* [Excerpted passage]:

# Rotation operator

This article concerns the rotation operator, as it appears in quantum mechanics.

## The translation operator

The rotation operator R(z, t), with the first argument z indicating the rotation axis and the second t = θ the rotation angle, is based on the translation operator T(a), which is acting on the state |x in the following manner:

T(a)|x = |x + a

We have:

T(0) = 1
T(a) T(da)|x = T(a)|x + da = |x + a + da = T(a + da)|x
T(a) T(da) = T(a + da)

Taylor developement gives:

T(da) = T(0) + dT/da(0) da + ... = 1 - i/h px da with px = i h dT/da(0)

From that follows:

T(a + da) = T(a) T(da) = T(a)(1 - i/h px da) ⇒
[T(a + da) - T(a)]/da = dT/da = - i/h px T(a)

This is a differential equation with the solution T(a) = exp(- i/h px a).

Additionally, suppose a Hamiltonian H is independent of the x position. Because the translation operator can be written in terms of px, and [px,H]=0, we know that [H,T(a)]=0. This result means that linear momentum for the system is conserved.

## The rotation operator related to the orbital angular momentum

Classically we have l = r x p. This is the same in QM considering r and p as operators. An infinitesimal rotation dt about the z-axis can be expressed by the following infinitesimal translations:

x' = x - y dt
y' = y + x dt

From that follows:

R(z, dt)|r = R(z, dt)|x, y, z = |x - y dt, y + x dt, z = Tx(-y dt) Ty(x dt)|x, y, z = Tx(-y dt) Ty(x dt)|r

And consequently:

R(z, dt) = Tx(-y dt) Ty(x dt)

* [Stored data]:
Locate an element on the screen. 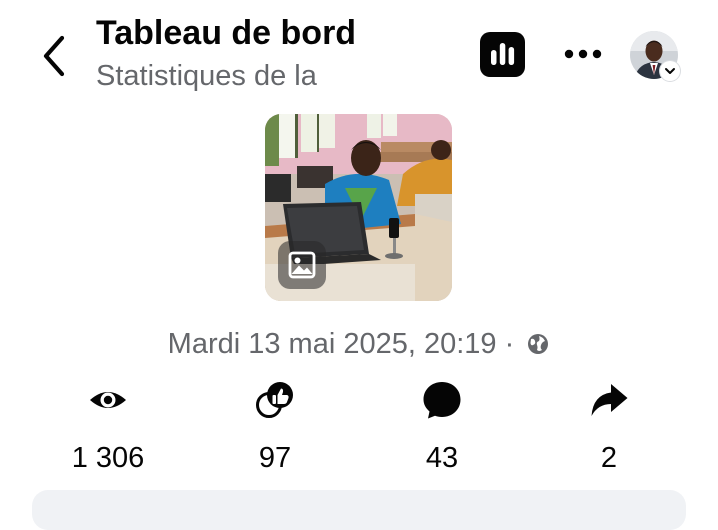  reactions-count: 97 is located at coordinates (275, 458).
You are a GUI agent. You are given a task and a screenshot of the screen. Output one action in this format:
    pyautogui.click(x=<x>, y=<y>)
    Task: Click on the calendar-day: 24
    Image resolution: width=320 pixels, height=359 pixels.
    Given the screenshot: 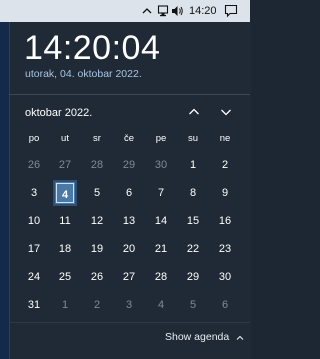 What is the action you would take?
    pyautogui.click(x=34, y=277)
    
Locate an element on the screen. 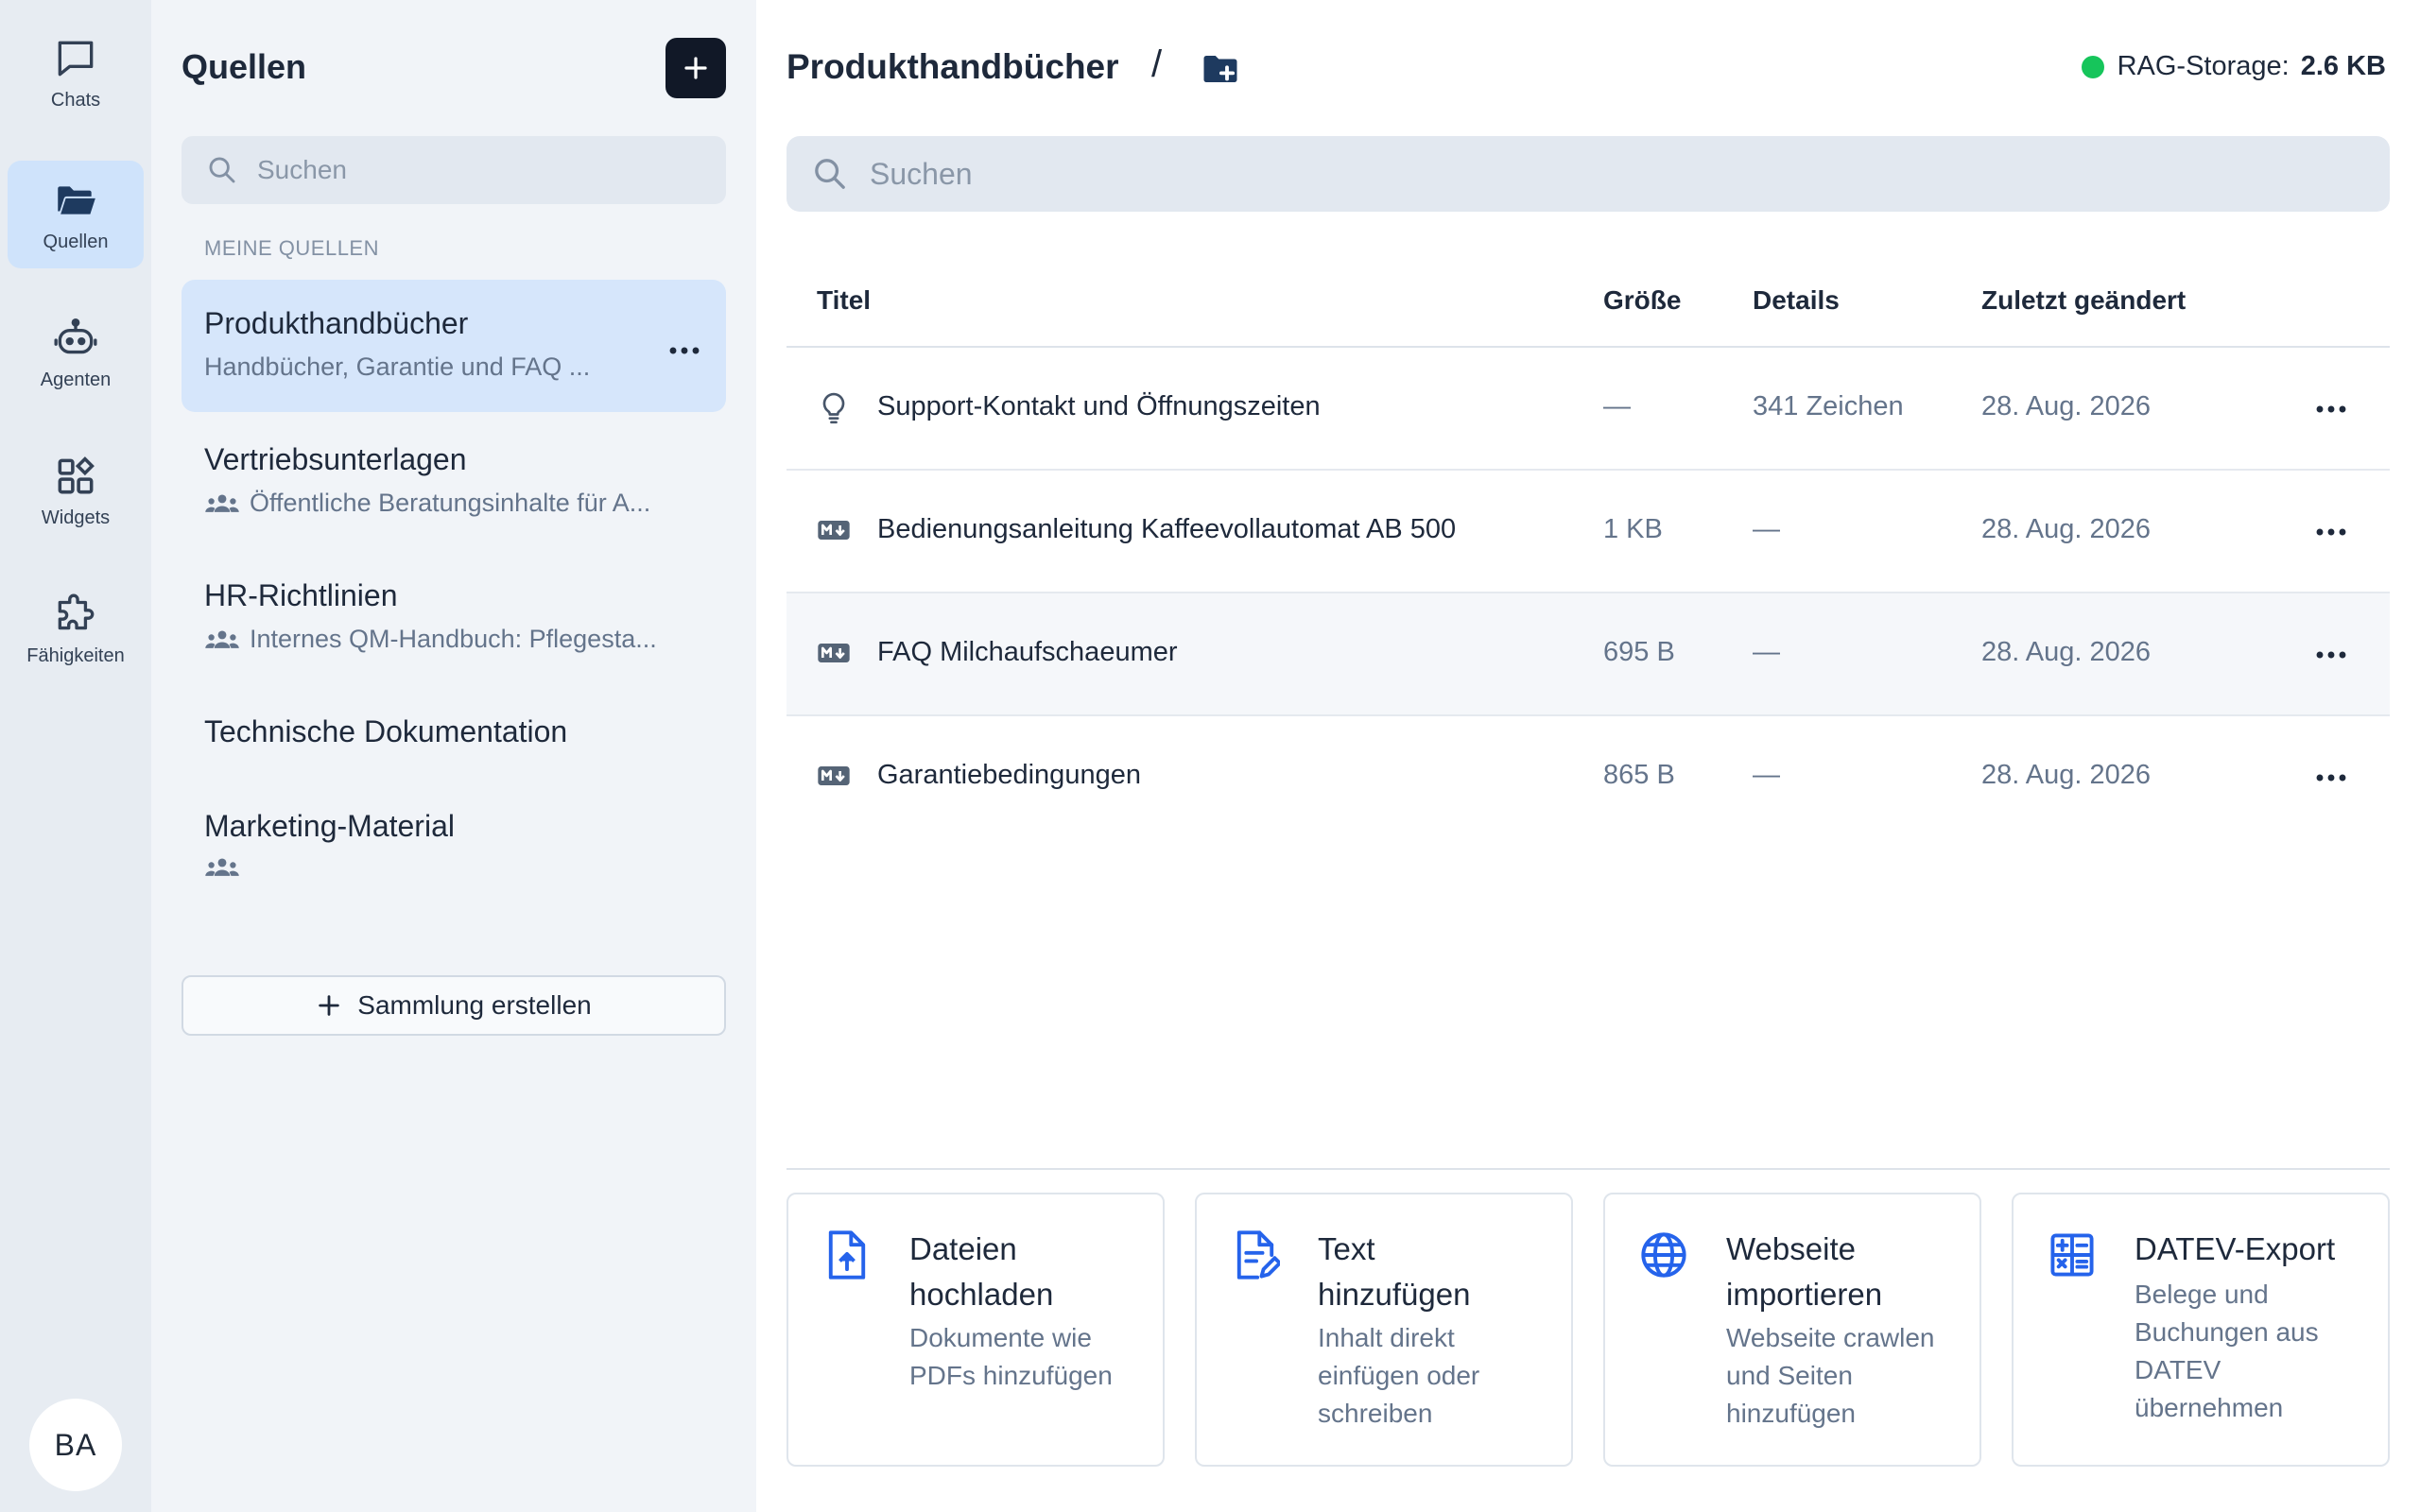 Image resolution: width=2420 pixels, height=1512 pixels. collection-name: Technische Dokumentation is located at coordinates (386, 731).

* [Exercise instructions]: Transcribe the rotation operator article between "The rotation operator R(z, t), with" and "T(da) = T(a + da)", inclusive. Work only from the rotation operator article.

* [Result below]:
The rotation operator R(z, t), with the first argument z indicating the rotation axis and the second t = θ the rotation angle, is based on the translation operator T(a), which is acting on the state |x in the following manner:

T(a)|x = |x + a

We have:

T(0) = 1
T(a) T(da)|x = T(a)|x + da = |x + a + da = T(a + da)|x
T(a) T(da) = T(a + da)